|Nov. 17 march in Dublin, Ireland, protests the death of Savita Halappanavar, following a miscarriage after she was denied an abortion. Similar actions took place around the country.|
Halappanavar, a 31-year-old dentist of Indian descent, died Oct. 28 in a Galway hospital from septicaemia following a miscarriage. Her husband, Praveen Halappanavar, said doctors refused her several requests for an abortion and told them Ireland “was a Catholic country,” BBC reported. When asked if he thought his wife would still be alive if she had been given an abortion, Halappanavar told BBC, “Of course, no doubt about it.”
“The doctors’ concern should not be the religion of the country, but the safety of their patients. If a woman’s life is threatened it should be the woman’s choice,” Kayleigh Spier, 24, told the Militant at the demonstration.
Protesters here marched behind a banner that read, “Never Again” and chanted “legislate now!” Placards included, “This Does Not Happen in a Civilised Country,” and “Dáil Dithers, Women Die,” referring to Dáil Éireann, the lower house of the Irish parliament.
“A new law is the least that needs to be done—it can be a stepping stone to widening access to abortion,” said Roisin Mooney, 20, an art student who helped make banners and came with others from the National College of Art and Design.
“The government does not need to hold a referendum,” Mooney said. Prime Minister “Enda Kenny can sign a law tomorrow implementing the previous decision that abortion can take place if a woman’s life is threatened.”
Abortion in Ireland is illegal except in cases where doctors assess there is a threat to the woman’s life. At the same time, doctors face possible imprisonment for performing an abortion if their decision to do so is found to conflict with Ireland’s constitutional protection of “the life of the unborn.” Consequently, many women travel to the U.K. for an abortion.
It is illegal for Irish doctors to advocate an abortion or make an appointment for a woman to have an abortion abroad.
“Tonight’s rally is another step in a long struggle to protect women’s lives and their choices,” Sinéad Ahern from the Irish Choice Network told demonstrators. “Twenty years have passed since the X case and nothing has been done,” he said, referring to an attempt in 1992 to prevent a pregnant 14-year-old from traveling to the U.K. to have an abortion. The Supreme Court eventually overturned a High Court decision to stop the woman, who had been raped. Successive governments have refused to legislate on the basis of that ruling, leaving decisions in the hands of individual doctors.
“We only know about Halappanavar’s death, because her husband went to the press. How many other cases like this have there been?” Ahern said.

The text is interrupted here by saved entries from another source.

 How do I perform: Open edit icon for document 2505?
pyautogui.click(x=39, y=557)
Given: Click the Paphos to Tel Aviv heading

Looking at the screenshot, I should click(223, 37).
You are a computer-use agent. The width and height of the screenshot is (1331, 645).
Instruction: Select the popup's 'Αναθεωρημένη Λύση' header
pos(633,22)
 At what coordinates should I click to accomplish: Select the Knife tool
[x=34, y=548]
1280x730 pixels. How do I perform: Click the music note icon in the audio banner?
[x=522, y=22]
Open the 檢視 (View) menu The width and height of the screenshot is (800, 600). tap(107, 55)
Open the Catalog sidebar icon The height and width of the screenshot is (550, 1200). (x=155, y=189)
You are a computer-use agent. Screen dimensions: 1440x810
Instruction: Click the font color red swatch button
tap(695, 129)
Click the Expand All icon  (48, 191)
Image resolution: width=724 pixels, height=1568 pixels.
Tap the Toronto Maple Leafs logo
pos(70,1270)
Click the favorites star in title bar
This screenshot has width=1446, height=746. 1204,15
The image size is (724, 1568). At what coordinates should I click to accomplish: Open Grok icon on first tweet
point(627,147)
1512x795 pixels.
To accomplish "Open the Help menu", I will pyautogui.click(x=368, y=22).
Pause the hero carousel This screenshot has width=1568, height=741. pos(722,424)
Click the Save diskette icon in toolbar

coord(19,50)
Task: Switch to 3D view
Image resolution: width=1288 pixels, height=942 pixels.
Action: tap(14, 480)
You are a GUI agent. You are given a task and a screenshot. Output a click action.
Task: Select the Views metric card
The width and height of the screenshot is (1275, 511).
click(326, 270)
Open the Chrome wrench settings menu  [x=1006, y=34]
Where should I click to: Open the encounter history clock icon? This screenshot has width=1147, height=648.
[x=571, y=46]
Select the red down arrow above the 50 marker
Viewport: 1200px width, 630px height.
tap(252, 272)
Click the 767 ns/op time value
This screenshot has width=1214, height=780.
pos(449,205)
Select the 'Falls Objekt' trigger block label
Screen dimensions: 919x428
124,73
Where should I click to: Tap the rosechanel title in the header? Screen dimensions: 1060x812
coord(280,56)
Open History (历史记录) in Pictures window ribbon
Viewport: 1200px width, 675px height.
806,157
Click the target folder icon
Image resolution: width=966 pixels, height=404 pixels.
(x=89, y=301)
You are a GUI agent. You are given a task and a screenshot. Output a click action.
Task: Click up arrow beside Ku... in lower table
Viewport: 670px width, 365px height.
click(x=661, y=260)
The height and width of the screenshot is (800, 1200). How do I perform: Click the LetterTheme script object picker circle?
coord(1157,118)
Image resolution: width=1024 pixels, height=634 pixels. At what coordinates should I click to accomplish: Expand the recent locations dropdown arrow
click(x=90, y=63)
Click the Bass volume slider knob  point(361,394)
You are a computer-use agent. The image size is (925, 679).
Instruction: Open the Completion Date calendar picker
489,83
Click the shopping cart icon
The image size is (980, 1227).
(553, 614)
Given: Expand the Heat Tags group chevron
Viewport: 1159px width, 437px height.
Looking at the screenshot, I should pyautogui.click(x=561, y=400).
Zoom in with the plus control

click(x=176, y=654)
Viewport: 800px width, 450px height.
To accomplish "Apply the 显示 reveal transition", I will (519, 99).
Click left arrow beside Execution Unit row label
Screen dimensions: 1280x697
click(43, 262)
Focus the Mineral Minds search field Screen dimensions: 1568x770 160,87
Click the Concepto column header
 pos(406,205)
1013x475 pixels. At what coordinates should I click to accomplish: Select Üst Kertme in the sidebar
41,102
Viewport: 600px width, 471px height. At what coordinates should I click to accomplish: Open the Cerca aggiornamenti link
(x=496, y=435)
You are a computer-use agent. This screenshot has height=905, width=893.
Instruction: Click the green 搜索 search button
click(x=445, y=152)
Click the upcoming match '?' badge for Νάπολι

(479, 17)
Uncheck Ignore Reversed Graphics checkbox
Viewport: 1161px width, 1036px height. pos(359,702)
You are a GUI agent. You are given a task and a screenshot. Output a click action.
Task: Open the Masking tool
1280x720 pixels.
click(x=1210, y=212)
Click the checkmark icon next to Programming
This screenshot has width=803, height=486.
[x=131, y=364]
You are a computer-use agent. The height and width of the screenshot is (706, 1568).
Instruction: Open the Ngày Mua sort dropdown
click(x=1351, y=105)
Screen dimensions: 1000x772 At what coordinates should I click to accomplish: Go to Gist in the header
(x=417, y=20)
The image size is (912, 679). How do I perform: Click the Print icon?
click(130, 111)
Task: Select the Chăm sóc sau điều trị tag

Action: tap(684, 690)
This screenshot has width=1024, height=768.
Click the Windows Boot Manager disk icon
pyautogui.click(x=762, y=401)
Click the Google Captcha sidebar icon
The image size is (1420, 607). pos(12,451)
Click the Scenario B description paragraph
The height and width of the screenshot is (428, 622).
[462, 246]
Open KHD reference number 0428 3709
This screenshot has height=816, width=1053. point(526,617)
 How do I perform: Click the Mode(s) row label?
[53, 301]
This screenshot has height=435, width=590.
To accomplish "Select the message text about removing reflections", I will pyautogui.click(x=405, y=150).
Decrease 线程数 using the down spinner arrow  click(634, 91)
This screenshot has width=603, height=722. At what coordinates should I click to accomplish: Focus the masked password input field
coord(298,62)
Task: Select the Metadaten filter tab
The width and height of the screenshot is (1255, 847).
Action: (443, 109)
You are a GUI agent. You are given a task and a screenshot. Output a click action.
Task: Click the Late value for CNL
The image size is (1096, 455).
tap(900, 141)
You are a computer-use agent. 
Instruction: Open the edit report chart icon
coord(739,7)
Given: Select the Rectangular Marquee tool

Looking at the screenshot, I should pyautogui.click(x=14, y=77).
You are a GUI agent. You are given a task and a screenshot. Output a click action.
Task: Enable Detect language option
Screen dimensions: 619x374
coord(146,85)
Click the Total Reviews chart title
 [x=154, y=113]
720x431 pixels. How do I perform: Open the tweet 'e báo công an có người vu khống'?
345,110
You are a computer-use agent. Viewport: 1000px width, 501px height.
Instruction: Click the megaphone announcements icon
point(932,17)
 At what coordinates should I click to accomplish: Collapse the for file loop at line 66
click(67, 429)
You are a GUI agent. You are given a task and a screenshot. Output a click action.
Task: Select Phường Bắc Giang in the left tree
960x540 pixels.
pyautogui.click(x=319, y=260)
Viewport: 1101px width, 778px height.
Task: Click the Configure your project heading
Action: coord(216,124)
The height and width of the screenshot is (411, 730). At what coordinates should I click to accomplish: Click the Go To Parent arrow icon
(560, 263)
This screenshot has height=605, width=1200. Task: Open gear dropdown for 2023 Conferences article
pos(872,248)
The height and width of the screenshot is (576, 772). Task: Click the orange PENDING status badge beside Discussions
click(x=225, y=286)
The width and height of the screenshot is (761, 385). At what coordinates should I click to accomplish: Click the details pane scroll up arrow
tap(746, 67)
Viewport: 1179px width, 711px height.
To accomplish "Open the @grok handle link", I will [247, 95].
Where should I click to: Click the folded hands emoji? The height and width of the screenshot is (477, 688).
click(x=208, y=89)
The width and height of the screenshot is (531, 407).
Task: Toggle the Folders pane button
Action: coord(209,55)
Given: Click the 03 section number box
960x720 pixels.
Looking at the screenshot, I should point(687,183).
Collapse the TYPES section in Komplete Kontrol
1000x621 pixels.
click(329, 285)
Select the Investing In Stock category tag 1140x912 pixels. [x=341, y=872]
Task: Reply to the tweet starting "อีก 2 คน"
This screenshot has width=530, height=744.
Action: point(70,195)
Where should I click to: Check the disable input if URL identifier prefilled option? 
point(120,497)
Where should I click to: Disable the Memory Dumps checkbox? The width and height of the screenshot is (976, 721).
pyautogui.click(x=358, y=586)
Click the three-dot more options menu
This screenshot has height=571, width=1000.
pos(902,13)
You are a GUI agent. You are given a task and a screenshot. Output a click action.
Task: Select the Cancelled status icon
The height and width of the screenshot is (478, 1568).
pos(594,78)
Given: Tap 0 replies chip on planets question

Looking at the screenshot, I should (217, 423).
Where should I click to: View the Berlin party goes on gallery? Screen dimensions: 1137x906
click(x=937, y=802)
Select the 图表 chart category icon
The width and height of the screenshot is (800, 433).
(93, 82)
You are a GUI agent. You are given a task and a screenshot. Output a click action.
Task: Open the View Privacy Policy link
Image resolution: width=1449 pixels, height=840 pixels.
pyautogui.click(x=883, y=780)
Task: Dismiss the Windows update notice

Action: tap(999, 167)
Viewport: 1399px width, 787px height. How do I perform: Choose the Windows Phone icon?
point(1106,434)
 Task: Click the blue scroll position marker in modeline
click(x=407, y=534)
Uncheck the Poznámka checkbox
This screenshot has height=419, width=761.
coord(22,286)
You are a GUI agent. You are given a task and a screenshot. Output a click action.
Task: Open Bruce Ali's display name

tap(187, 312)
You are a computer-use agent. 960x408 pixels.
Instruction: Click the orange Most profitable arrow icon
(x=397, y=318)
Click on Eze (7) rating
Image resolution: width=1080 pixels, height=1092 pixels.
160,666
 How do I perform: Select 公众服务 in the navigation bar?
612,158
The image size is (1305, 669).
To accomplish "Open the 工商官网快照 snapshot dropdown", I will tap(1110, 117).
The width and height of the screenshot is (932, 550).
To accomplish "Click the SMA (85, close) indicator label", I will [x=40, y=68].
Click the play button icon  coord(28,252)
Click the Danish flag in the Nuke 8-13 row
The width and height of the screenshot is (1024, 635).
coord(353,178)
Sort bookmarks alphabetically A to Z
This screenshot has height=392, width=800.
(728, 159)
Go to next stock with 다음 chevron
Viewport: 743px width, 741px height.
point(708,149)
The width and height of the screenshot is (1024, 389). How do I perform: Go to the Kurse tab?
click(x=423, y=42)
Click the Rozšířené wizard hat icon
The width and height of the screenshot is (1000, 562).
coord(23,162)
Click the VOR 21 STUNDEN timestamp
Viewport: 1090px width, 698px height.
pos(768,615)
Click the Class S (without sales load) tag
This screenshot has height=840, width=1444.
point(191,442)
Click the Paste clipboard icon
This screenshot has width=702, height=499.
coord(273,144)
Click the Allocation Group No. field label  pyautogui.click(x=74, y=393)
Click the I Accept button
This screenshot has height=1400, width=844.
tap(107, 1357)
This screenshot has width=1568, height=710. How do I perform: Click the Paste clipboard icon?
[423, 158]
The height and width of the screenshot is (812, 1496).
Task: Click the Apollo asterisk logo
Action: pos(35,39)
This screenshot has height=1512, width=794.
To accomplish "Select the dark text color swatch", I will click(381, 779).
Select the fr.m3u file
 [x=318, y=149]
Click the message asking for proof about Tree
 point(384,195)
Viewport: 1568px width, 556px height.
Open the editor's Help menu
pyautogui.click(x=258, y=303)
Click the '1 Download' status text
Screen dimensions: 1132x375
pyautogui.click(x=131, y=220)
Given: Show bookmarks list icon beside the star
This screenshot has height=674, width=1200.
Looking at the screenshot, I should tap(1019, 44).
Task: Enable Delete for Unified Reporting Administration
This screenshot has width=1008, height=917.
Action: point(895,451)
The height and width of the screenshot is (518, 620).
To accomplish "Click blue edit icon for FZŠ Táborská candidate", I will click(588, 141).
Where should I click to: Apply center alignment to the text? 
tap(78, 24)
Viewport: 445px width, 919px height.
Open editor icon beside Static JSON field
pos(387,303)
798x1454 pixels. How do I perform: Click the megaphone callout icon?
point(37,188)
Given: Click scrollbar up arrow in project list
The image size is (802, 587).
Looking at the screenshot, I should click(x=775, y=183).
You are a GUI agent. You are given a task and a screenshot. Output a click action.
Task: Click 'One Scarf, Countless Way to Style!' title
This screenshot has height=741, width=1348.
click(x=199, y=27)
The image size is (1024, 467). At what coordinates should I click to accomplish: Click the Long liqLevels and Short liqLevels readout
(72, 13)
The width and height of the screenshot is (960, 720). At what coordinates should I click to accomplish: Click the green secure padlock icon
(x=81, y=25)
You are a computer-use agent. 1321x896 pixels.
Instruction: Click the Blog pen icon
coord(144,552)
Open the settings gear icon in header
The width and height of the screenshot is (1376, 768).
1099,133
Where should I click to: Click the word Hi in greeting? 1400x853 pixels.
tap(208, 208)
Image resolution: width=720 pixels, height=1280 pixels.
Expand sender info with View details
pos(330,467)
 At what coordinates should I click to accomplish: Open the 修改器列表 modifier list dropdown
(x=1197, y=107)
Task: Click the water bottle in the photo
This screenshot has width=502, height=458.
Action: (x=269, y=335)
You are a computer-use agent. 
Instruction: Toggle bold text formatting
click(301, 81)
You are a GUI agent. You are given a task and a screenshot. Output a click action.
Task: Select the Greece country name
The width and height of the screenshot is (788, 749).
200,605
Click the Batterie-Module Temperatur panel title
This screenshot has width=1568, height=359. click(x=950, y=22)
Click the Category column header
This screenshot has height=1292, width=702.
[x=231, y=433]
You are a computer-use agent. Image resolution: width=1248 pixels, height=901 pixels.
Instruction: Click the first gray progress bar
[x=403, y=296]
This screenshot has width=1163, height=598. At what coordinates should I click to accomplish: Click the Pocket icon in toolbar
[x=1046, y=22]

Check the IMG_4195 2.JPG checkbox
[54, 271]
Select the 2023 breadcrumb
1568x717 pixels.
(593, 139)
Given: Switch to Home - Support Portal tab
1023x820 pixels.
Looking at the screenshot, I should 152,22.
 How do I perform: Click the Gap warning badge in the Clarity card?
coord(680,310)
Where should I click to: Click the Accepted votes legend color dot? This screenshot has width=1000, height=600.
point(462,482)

“Halappanavar should not have died but it is not necessary to change the law—pro-choice forces are just using this to push their own views,” said Marina Vazhun, an assistant accountant originally from Belarus who was watching the march as it made its way down O’Connell Street.
“Halappanavar should not have had to die for the law to be changed, and it should be,” Ashling Donahue, a 19-year-old shop worker, who was also watching the action, told the Militant. “I support abortion in some cases—if a woman’s life is threatened, if she has been raped or is too young to raise a child.”
Doing nothing on this issue “is not an option,” Eamon Gilmore, minister for foreign affairs and trade, told reporters Nov. 16, after talks with the Indian ambassador, according to the Irish Times.
A Nov. 18 article in the Sunday Independent predicted there would be a majority in the Dáil to legalize the 1992 Supreme Court ruling on the X case, even if such legislation didn’t include a clause ruling out abortion on demand.
“There has been a change in attitudes over generations on this question,” Mooney told the Militant at the march. “My mother is religious and she is pro-choice and she would not have got that from her background growing up in a rural area.”
Pamela Holmes and Hugo Wils contributed to this article.